I was invited to run a six week course by the Exeter Council for Voluntary Services at their newly opened crisis centre hub, CoLab. Working with a group of attendees who’s lives were troubled in various ways. The course brief was to help them arrive at a finished design that could then be implemented as a large scale mural on the security shutters of the large windows that ran the length of the building.
Over the six weeks, the students produced many ideas that expressed both the problems that they were facing, and their subsequent experiences and journey with the crisis centre and their amazing and caring staff. My role was to both support them creatively through this process, and to knit together their ideas into a cohesive design at the end. These designs are the result.
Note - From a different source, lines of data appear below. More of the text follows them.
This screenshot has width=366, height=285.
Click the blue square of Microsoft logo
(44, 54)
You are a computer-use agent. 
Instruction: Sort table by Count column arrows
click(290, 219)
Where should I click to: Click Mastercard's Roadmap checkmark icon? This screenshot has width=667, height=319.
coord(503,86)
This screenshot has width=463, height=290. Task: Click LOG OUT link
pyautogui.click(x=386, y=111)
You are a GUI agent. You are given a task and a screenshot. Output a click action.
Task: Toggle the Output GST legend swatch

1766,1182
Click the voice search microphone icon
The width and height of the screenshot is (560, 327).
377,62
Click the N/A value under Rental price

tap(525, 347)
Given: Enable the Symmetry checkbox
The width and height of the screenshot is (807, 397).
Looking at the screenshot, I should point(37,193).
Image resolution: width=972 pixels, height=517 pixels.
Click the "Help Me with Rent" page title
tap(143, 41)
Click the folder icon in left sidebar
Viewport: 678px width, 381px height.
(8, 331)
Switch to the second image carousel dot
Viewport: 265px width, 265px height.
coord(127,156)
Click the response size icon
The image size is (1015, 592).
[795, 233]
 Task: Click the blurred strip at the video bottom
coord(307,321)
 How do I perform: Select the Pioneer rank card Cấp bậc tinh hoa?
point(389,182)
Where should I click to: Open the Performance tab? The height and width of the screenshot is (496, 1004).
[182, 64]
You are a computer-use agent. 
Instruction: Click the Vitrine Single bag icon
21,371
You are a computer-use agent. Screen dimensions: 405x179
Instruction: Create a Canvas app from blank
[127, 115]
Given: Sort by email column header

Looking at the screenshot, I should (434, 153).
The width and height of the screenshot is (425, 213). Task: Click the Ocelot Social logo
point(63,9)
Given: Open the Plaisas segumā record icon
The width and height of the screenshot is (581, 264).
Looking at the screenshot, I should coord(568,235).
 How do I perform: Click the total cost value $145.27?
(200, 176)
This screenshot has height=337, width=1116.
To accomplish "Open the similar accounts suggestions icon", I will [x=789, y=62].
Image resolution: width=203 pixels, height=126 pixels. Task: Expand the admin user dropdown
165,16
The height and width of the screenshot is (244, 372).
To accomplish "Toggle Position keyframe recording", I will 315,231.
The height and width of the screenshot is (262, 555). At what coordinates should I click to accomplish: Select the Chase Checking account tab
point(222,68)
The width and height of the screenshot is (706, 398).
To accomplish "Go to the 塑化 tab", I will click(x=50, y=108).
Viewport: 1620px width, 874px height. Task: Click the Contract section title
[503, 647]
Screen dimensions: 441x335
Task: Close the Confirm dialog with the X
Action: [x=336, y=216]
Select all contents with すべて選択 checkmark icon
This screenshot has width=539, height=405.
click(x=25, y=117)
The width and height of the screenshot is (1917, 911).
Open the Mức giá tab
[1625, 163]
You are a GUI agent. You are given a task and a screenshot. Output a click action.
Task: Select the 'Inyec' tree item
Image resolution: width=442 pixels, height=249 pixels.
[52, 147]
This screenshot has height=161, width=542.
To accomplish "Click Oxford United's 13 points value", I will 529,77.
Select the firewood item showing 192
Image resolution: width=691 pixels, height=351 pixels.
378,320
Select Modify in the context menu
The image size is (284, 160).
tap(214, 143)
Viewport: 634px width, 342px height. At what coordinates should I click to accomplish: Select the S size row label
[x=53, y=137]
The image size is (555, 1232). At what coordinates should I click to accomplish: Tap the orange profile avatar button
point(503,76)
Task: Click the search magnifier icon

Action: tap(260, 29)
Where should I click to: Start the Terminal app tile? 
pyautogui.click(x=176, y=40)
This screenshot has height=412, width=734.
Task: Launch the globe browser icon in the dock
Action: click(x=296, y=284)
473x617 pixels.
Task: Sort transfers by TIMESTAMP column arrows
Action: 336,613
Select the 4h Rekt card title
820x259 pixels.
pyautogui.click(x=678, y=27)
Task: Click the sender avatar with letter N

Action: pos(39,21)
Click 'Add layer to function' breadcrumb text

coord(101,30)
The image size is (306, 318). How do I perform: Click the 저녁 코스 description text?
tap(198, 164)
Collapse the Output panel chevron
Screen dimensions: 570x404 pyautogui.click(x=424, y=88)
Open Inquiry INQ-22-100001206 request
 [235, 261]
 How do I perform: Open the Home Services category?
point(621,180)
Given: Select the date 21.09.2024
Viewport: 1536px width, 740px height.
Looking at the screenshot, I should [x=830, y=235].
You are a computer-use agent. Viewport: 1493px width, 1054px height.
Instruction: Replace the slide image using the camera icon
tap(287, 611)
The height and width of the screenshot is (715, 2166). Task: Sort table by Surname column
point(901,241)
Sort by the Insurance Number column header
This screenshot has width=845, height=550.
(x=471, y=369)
Due to the layout of the building and the way it would be approached, the design runs from right to left, with the largest starting panel covering the entrance doorway to the building, and the subsequent panels covering the windows of the building. The theme of the mural, which is echoed inside the building, and is pertinent to Exeter, was “A river”. Other than that, myself and the students had free reign.
So far, so good for our troubled characters, and as we reach the end panel, it could be assumed that they drifted off into a beautiful sunset to live happily ever after. Life, unfortunately, is not so cliché’d, and I wanted to leave this ending with ambiguity. Perhaps our characters let their baggage drift, while they walked ashore and ahead in their lives. Perhaps, even with as much help as could be mustered, they sank. I hope the former.
The finished design hanging on the walls of CoLab in Exeter. Unfortunately, with funding for the arts in decline, CoLab has not yet been able to secure the funding needed to implement the design onto the outside of the building. To scale it up to a size of approximately fifty metres would require funding of £10-12K. Any rich altruistic people out there?!